One of the more provocatively titled philosophy articles from 2018 is this piece from Henry Kissinger about the impact of AI, "How the Enlightenment Ends":
"Heretofore, the technological advance that most altered the course of modern history was the invention of the printing press in the 15th century, which allowed the search for empirical knowledge to supplant liturgical doctrine, and the Age of Reason to gradually supersede the Age of Religion. Individual insight and scientific knowledge replaced faith as the principal criterion of human consciousness. Information was stored and systematized in expanding libraries. The Age of Reason originated the thoughts and actions that shaped the contemporary world order.
"But that order is now in upheaval amid a new, even more sweeping technological revolution whose consequences we have failed to fully reckon with, and whose culmination may be a world relying on machines powered by data and algorithms and ungoverned by ethical or philosophical norms. ...

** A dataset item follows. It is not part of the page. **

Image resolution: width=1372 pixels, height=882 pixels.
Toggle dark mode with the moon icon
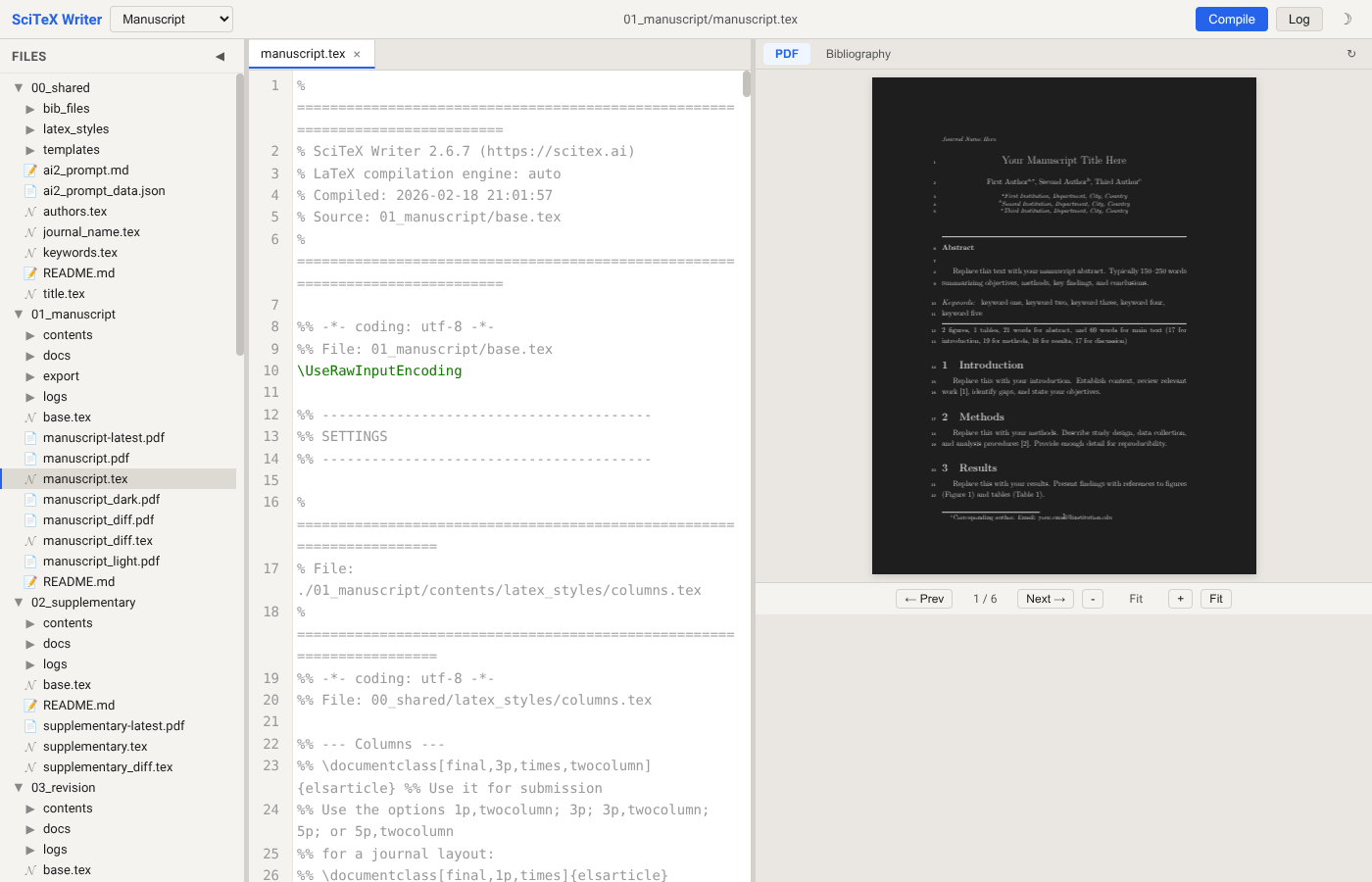(x=1347, y=19)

"Users of the internet emphasize retrieving and manipulating information over contextualizing or conceptualizing its meaning. They rarely interrogate history or philosophy; as a rule, they demand information relevant to their immediate practical needs. In the process, search-engine algorithms acquire the capacity to predict the preferences of individual clients, enabling the algorithms to personalize results and make them available to other parties for political or commercial purposes. Truth becomes relative. Information threatens to overwhelm wisdom. ... The digital world’s emphasis on speed inhibits reflection; its incentive empowers the radical over the thoughtful; its values are shaped by subgroup consensus, not by introspection. ...

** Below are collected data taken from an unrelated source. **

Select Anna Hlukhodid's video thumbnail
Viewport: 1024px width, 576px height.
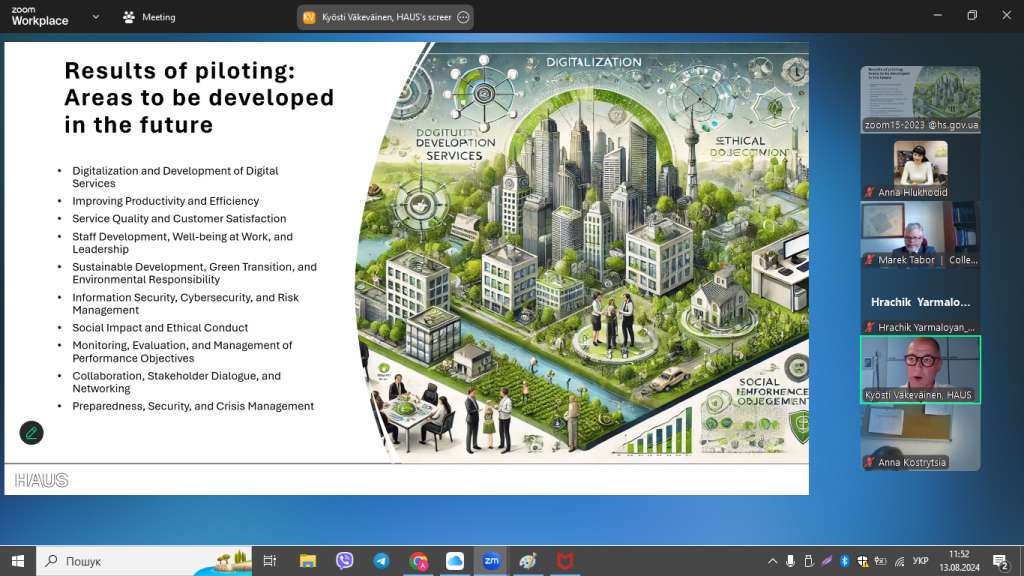920,167
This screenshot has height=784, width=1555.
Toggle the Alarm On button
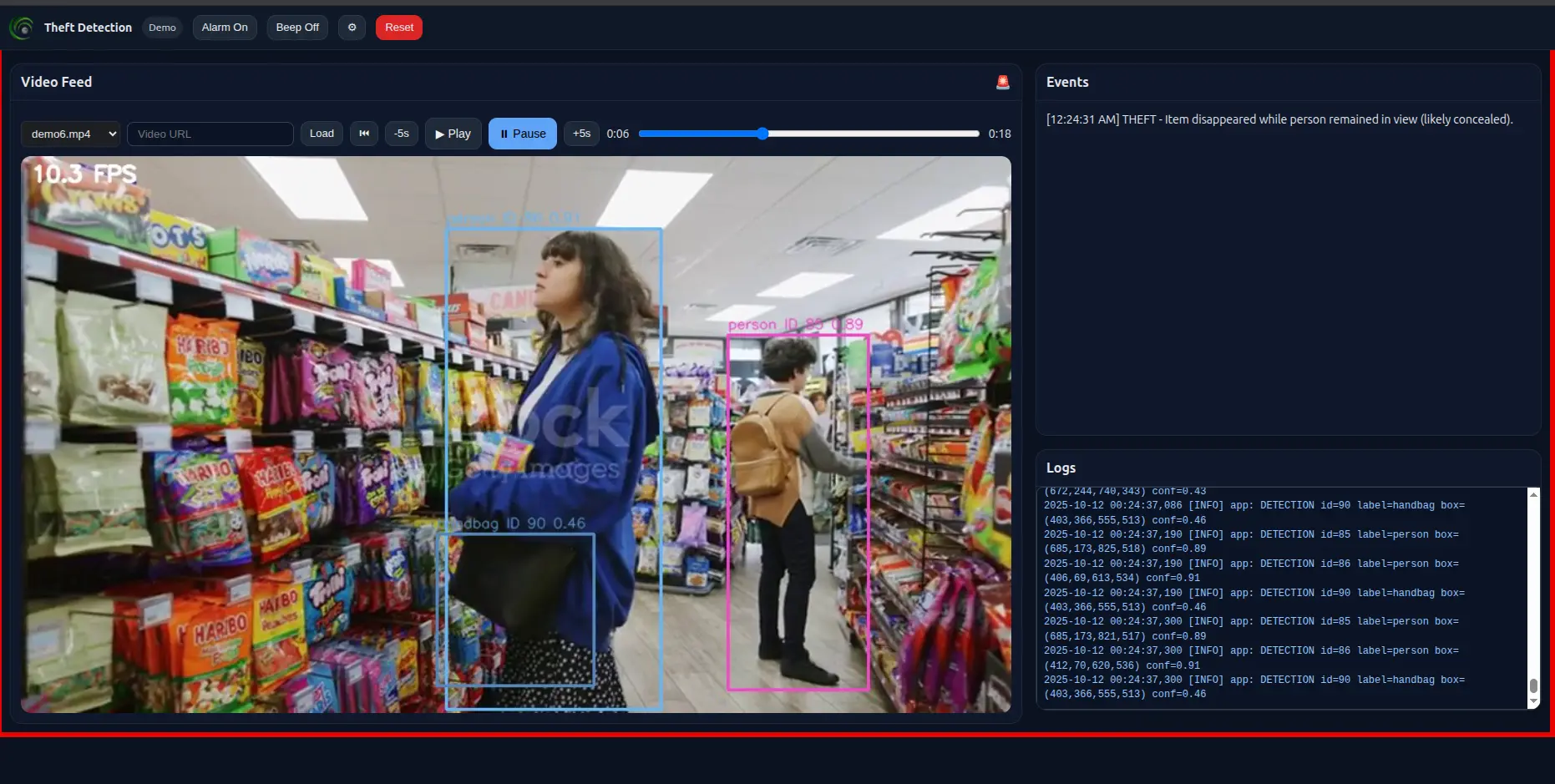click(x=225, y=28)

"Through all human history, civilizations have created ways to explain the world around them—in the Middle Ages, religion; in the Enlightenment, reason; in the 19th century, history; in the 20th century, ideology. The most difficult yet important question about the world into which we are headed is this: What will become of human consciousness if its own explanatory power is surpassed by AI, and societies are no longer able to interpret the world they inhabit in terms that are meaningful to them? ...

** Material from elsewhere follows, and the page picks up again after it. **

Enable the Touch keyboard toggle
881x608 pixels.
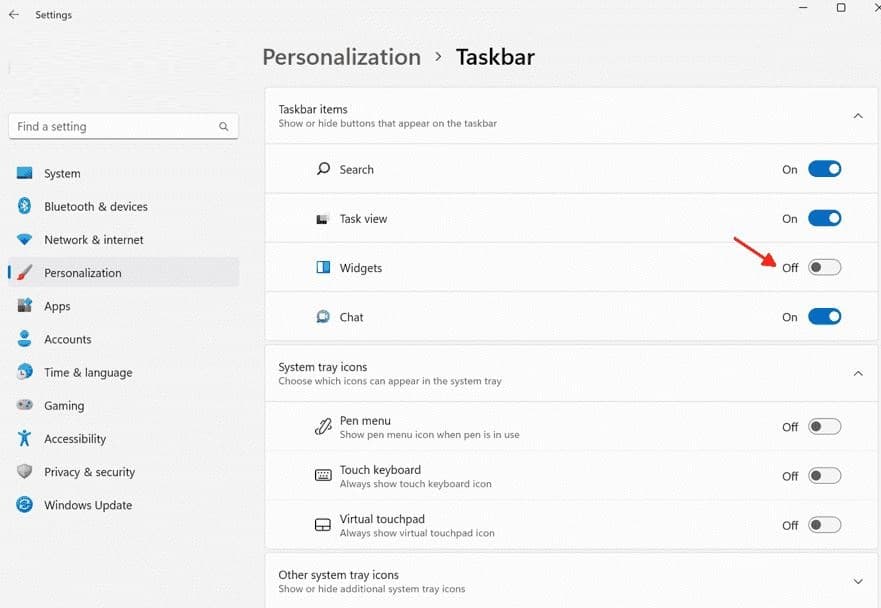click(x=824, y=476)
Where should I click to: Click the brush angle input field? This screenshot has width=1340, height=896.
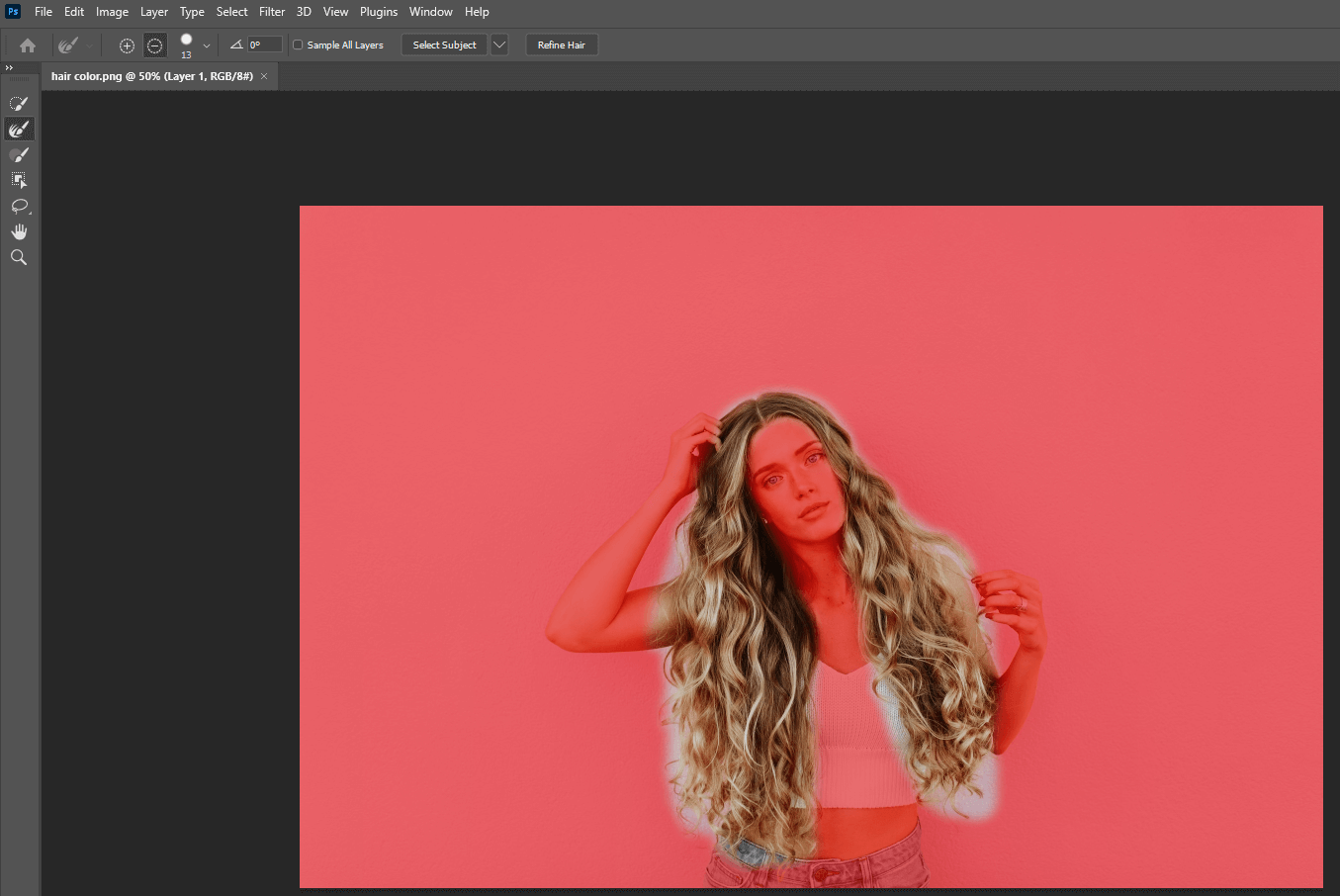coord(264,45)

"Ultimately, the term artificial intelligence may be a misnomer. To be sure, these machines can solve complex, seemingly abstract problems that had previously yielded only to human cognition. But what they do uniquely is not thinking as heretofore conceived and experienced. Rather, it is unprecedented memorization and computation. Because of its inherent superiority in these fields, AI is likely to win any game assigned to it. But for our purposes as humans, the games are not only about winning; they are about thinking. By treating a mathematical process as if it were a thought process, and either trying to mimic that process ourselves or merely accepting the results, we are in danger of losing the capacity that has been the essence of human cognition. ...
"The Enlightenment started with essentially philosophical insights spread by a new technology. Our period is moving in the opposite direction. It has generated a potentially dominating technology in search of a guiding philosophy."